Zweieinhalb Jahre hatte der Schauspieler an dem Bibel-Projekt gearbeitet. Dirigent Günter Joseck und sein Filmorchester setzten die Bibeltexte mit klassischen Stücken wie Gustav Mahlers „Urlicht“ musikalisch um. Die „Zero Tolerance Band“ und ein Gospelchor begleiteten Becker bei Rockklassikern wie Elvis Presleys „In the Ghetto“. Mit dem Lied „Bridge Over Troubled Water“ von Simon und Garfunkel erlitt der sichtlich erschöpfte Becker auf der Bühne Schiffbruch, die höheren Tonlagen bekamen dem stimmlichen Brummbär einfach nicht. Doch in der allgemeinen Bibelbegeisterung verzieh ihm das Publikum rasch.

Beim Vorlesen hingegen zog Becker die Zuhörer mit seiner tiefen, rauen und vibrierenden Stimme in den Bann. Er las vom Sündenfall Adam und Evas, von der Arche Noah und vom Leben Jesu. Die Texte zeigten dem Zuhörer, wie sich Motive des Alten im Neuen Testament wiederholen, zum Beispiel die Bezahlung von Verrat mit Silberlingen (Delila und Judas) oder die überraschende, gottgewollte Schwangerschaft (Samson und Jesus).

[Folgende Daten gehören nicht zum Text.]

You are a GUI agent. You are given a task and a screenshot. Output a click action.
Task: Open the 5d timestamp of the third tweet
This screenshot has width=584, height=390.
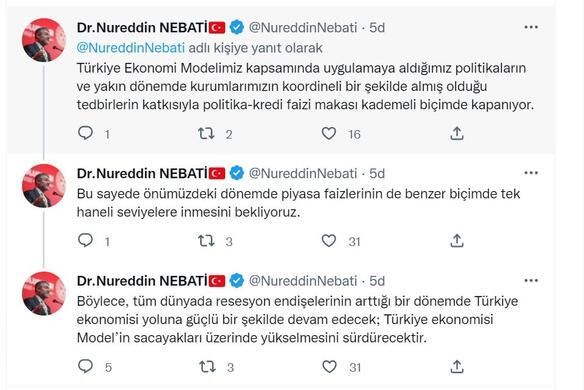coord(377,281)
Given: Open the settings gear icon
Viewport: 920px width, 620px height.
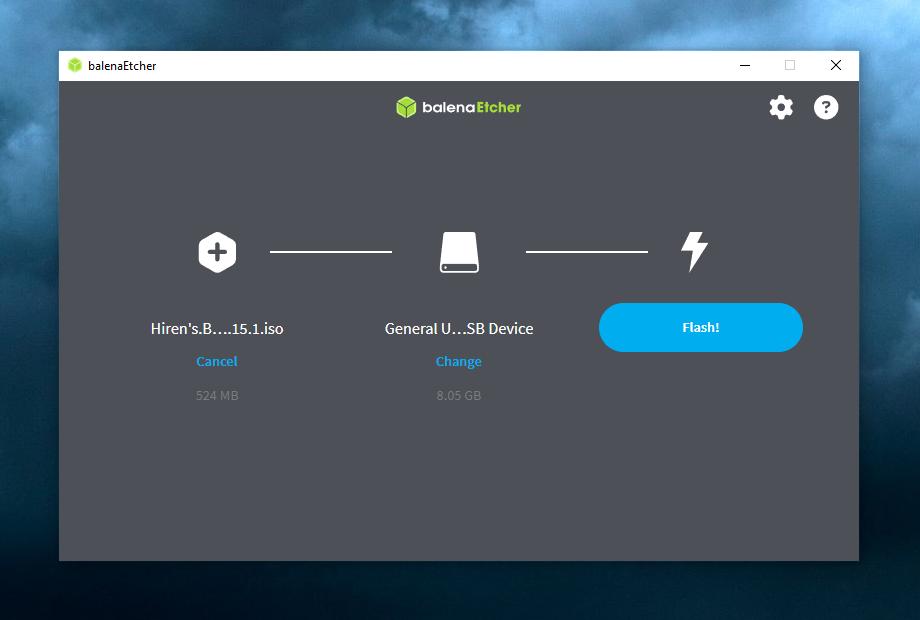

Die von Becker zusammengestellten Texte sind ein Auffrischungskurs für Bibelinteressierte.

Als sehenswert bei der Bibelschau empfanden viele Zuschauer Videoeffekte, die mit einer Collage aus barocken Stillleben und zeitgenössischer Kunst beginnen. Aufnahmen von Maden, Würmern und Heuschrecken in verdorbenem Obst brechen visuell den archaischen Sog des Alten Testaments. Die Leinwand ist – wie Altaraufsätze in Kirchen – dreigeteilt.

„Ich bin begeistert“, sagte der bayerische Benediktinermönch Maurus Dörpinghaus nach dem Konzert. Ben Becker hatte den Seelsorger persönlich eingeladen. Dass ausgerechnet ein konfessionsloser Lebemann das Wort Gottes verkündete, störte den Pater nicht. „Vielleicht ist so eine Veranstaltung ein neuer Weg zu mehr Gläubigen“, sagte er. „Wenn heute nur zehn Menschen nachdenklich nach Hause gehen, dann hat das Wort Gottes schon gewirkt.“

Am 6. Dezember gibt es eine weitere „Bibel“-Aufführung in Berlin, für Frühjahr 2008 ist eine Tournee durch Deutschland, Österreich und die Schweiz geplant.